Poursuivez le texte sur l'embellissement humain après sa dernière phrase.

== Extrait du texte ==

Les auteurs qui ont écrit les ouvrages les plus complets sur l’embellissement humain ont tous suivi à peu près le même plan. Ainsi, ils ont étudié les unes après les autres toutes les parties du corps, en commençant par la tête, qui est le siége principal de la beauté.

Cette division, toute naturelle, est fondée sur cette donnée pratique, que les soins de la beauté varient nécessairement selon qu’ils s’appliquent à telle ou telle partie. Elle a, de plus, l’avantage de rendre plus simple, plus facile l’exposition des divers moyens auxquels il convient de recourir. J’ai cru devoir la conserver en la ramenant à des termes plus généraux, qui permettent de réunir dans un même cadre tous les points qui se rapportent à un même ordre d’idées, et d’éviter ainsi des redites inutiles.

Après les considérations générales sur la beauté, notre série d’aperçus sur l’embellissement commencera par la tête, que nous décomposerons au point de vue de ses diverses parties, ainsi: du teint, des cheveux, du front, des oreilles, des yeux, du nez, de la bouche, du menton.

Nous étudierons ensuite le tronc, qui comprendra le col, les épaules, la poitrine, les aisselles, le dos, la taille, etc.

Les membres, qui viendront après, comprendront les bras et les avant-bras, les mains, les ongles, les cuisses, les jambes, les pieds et les orteils.

Nous nous proposons enfin d’exposer dans des chapitres spéciaux ce qui touche: à l’embellissement DE LA PEAU EN GÉNÉRAL; AUX EXHALAISONS NATURELLES; à L’OBÉSITÉ ET à LA MAIGREUR et aux moyens d’y remédier; et de dire quelques mots sur la COSMÉTIQUE, c’est-à-dire sur L’HYGIÈNE, LES PARFUMS et LES COSMÉTIQUES proprement dits.

Les anciens formulaires méritent en général le reproche de pécher par la multiplicité des recettes et leur affectation; sous ce rapport, ils avaient au moins l’inconvénient de jeter le trouble dans l’esprit de celui qui les consultait. Il y avait là un écueil que nous avons tenu à éviter; et, convaincu que ce livre serait d’autant plus utile qu’il serait plus simple, nous nous sommes attaché à maintenir le nombre des formules dans des limites qui nous permissent de répondre à toutes les indications de notre sujet, sans imposer d’embarras ou de fatigue au lecteur.

===
== Données sources ==

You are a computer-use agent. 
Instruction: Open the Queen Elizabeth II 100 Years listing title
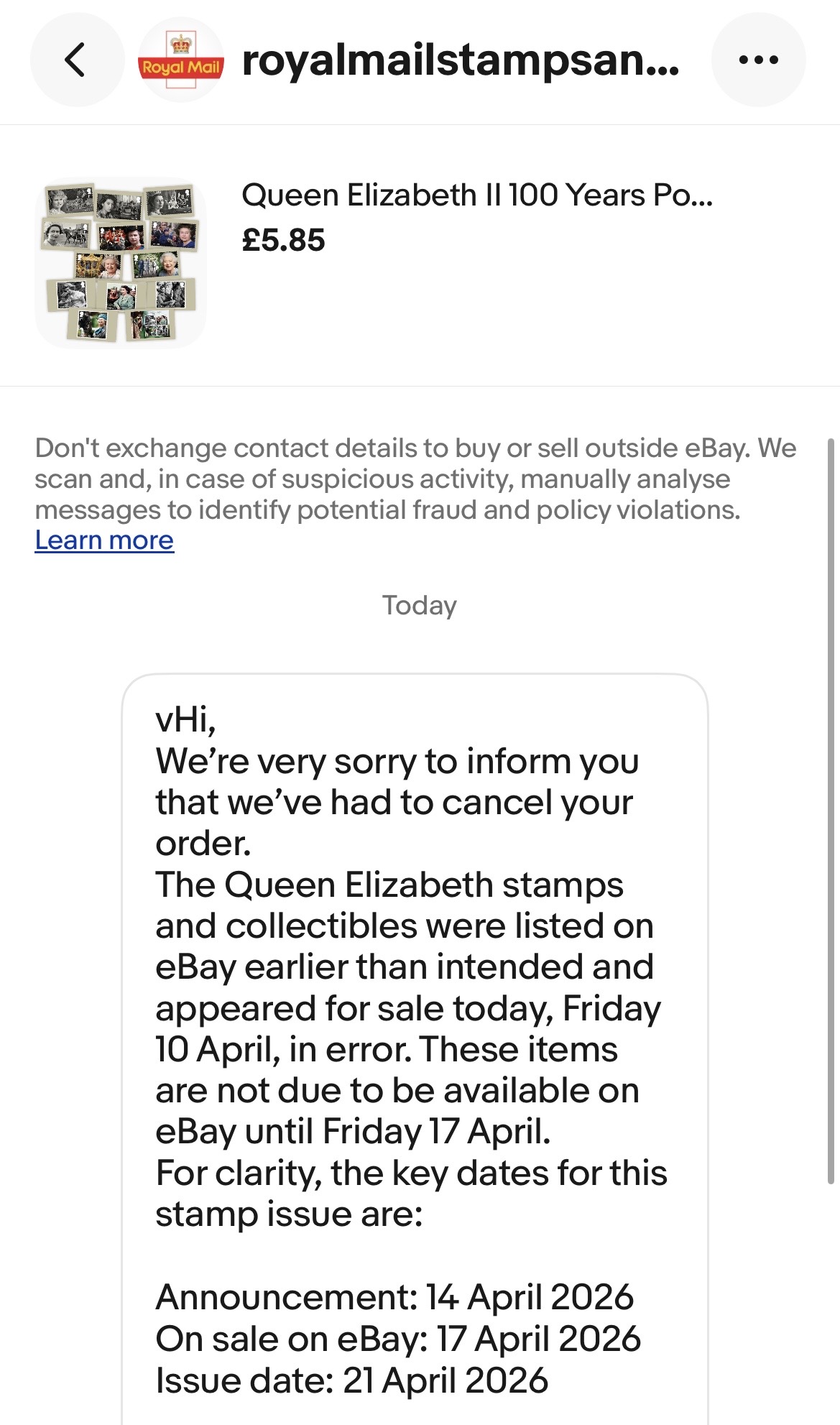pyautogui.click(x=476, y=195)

===
== Données sources ==

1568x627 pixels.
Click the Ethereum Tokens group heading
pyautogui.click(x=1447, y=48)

===
== Données sources ==

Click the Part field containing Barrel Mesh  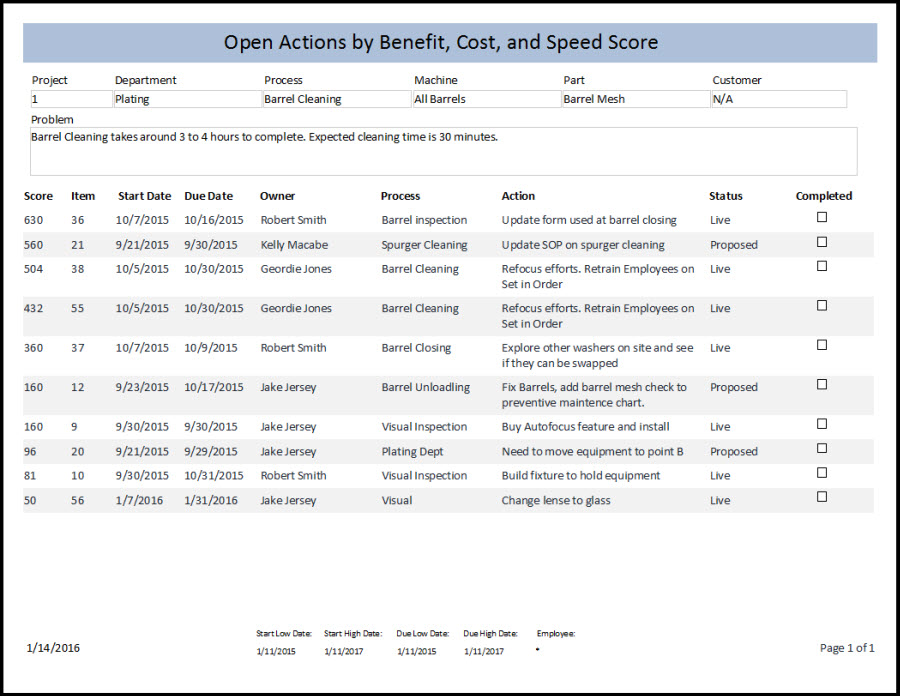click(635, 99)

===

● **Résultat de l'exercice**
En résumé, la Décoration humaine est à la fois du domaine de la pratique médicale et des habitudes de la famille. Elle s’adresse en même temps aux médecins et aux gens du monde.

Les praticiens peuvent y trouver un guide pour rechercher les moyens de prévenir ou de réparer les atteintes faites à la beauté corporelle par toutes les influences morbides; de rétablir, de suppléer même, d’après les principes d’une pratique rationnelle, les éléments disparus ou obscurcis d’un des plus précieux attributs de l’espèce Humaine.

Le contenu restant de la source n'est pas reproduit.